# Exploration Notebook for local Force-Directed Layouts (Kamada-Kawai, UCI-ID 186, Wine Quality)


## Imports

In [None]:

%load_ext autoreload
%autoreload 2

In [None]:
import matplotlib.pyplot as plt
import networkx as nx
import numpy as np
import pandas as pd
import seaborn as sb
import umap.plot
from ucimlrepo import fetch_ucirepo

In [None]:
import sys

sys.path.append("../")
import visualization
import processing
from embedding_obj import EmbeddingObj
from community import community_louvain

## Data Preparation

In [None]:
# fetch dataset (available at https://archive.ics.uci.edu/dataset/186/wine+quality)
image_segmentation = fetch_ucirepo(id=186)

# data (as pandas dataframes)
X = pd.DataFrame(image_segmentation.data.features, dtype="float32")
y = pd.DataFrame(image_segmentation.data.targets, dtype="float32")

target_feature = "pH"
labels = pd.Categorical(y["quality"]).codes

X.head()

In [None]:
connectivity_pairwise = processing.compute_pairwise_dists(X, [target_feature])
i_upper = np.triu_indices_from(connectivity_pairwise, k=1)
connectivity_pairwise = connectivity_pairwise[i_upper]

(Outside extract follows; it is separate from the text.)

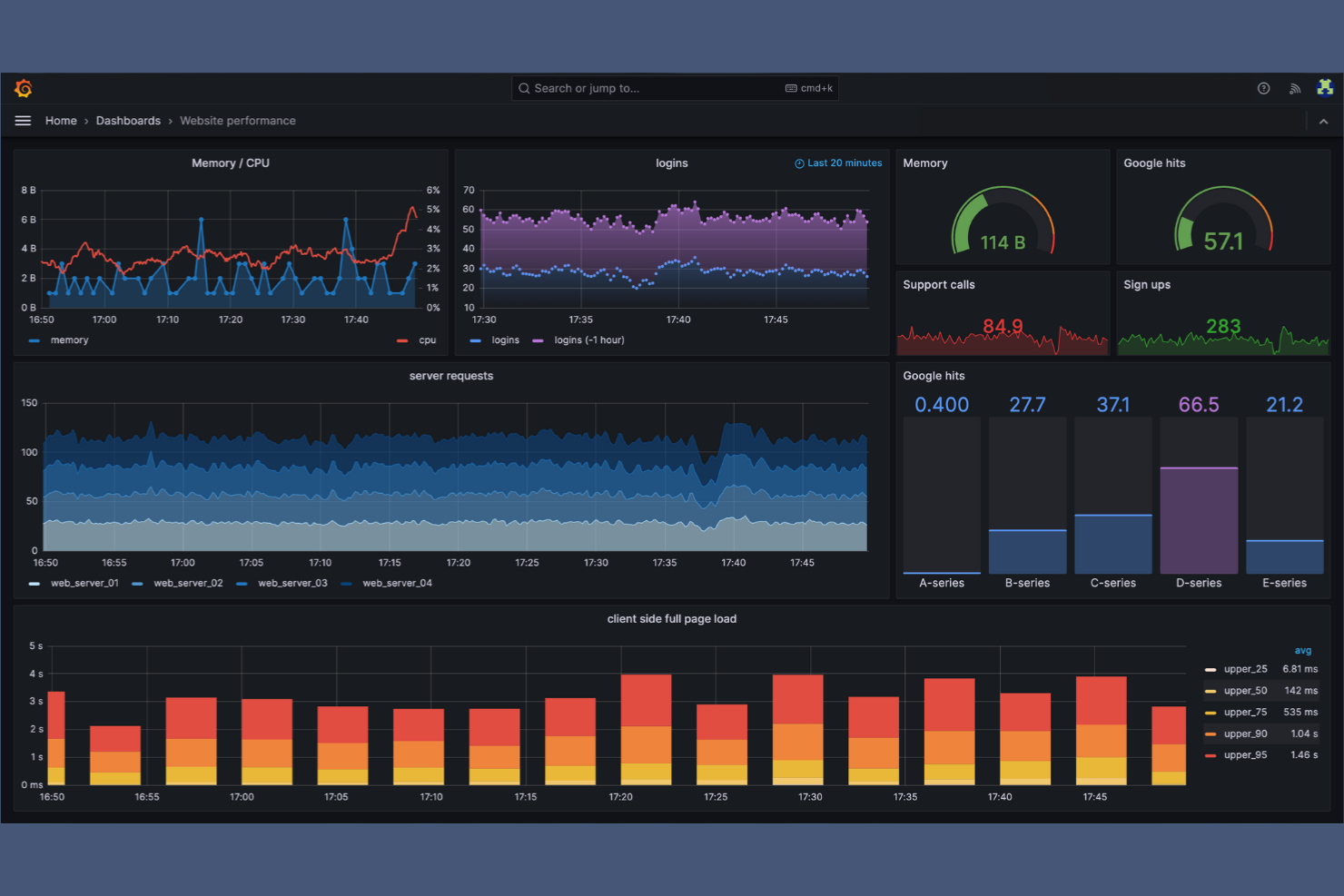Collapse the dashboard with the top-right chevron

pos(1322,121)
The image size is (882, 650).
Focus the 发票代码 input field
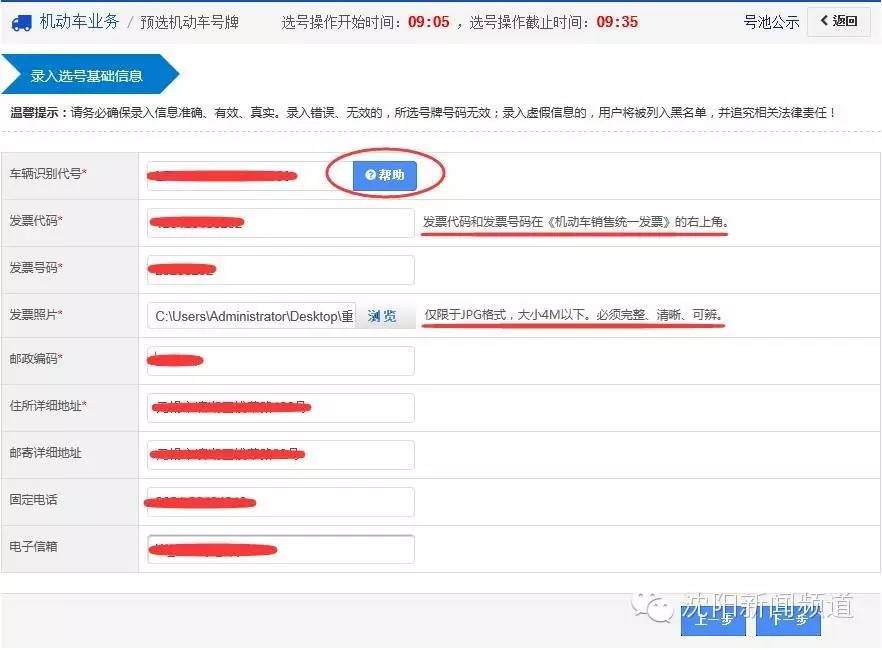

fig, ax = plt.subplots(figsize=(20, 4))
sb.histplot(connectivity_pairwise.flatten(), bins=100, ax=ax)
ax.set_title("Histogram of pairwise similarity")
ax.set_xlabel("Quantity")
ax.set_ylabel("Amount")

fig.tight_layout()
fig.show()

## Compute initial UMAP-Embedding & Louvain Partition

In [None]:
umap_mapper = umap.UMAP(n_neighbors=15, min_dist=1, random_state=0)
umap_mapper.fit(X)
umap_embedding = umap_mapper.embedding_
connectivity_umap_knn = umap_mapper.graph_

In [None]:
graph_umap_knn = nx.Graph(connectivity_umap_knn)
edge_weights_umap_knn = [
    graph_umap_knn[u][v]["weight"] for u, v in graph_umap_knn.edges()
]

graph_knn_feat, edge_weights_knn_feat = processing.compute_knn_graph(X, [
    target_feature], n_neighbors=5)

knn_list = [
    EmbeddingObj(graph=graph_umap_knn,
                 embedding={i: coords for i, coords in enumerate(umap_embedding)},
                 edge_weights=edge_weights_umap_knn,
                 title="UMAP-Positions with UMAP-kNN"),
    EmbeddingObj(graph=graph_knn_feat,
                 embedding={i: coords for i, coords in enumerate(umap_embedding)},
                 edge_weights=edge_weights_knn_feat,
                 title=f"UMAP-Positions with kNN for Similarity of '{target_feature}'")
]

for embedding_obj in knn_list:
    embedding_obj.com_partition = community_louvain.best_partition(
        embedding_obj.sim_graph, random_state=0)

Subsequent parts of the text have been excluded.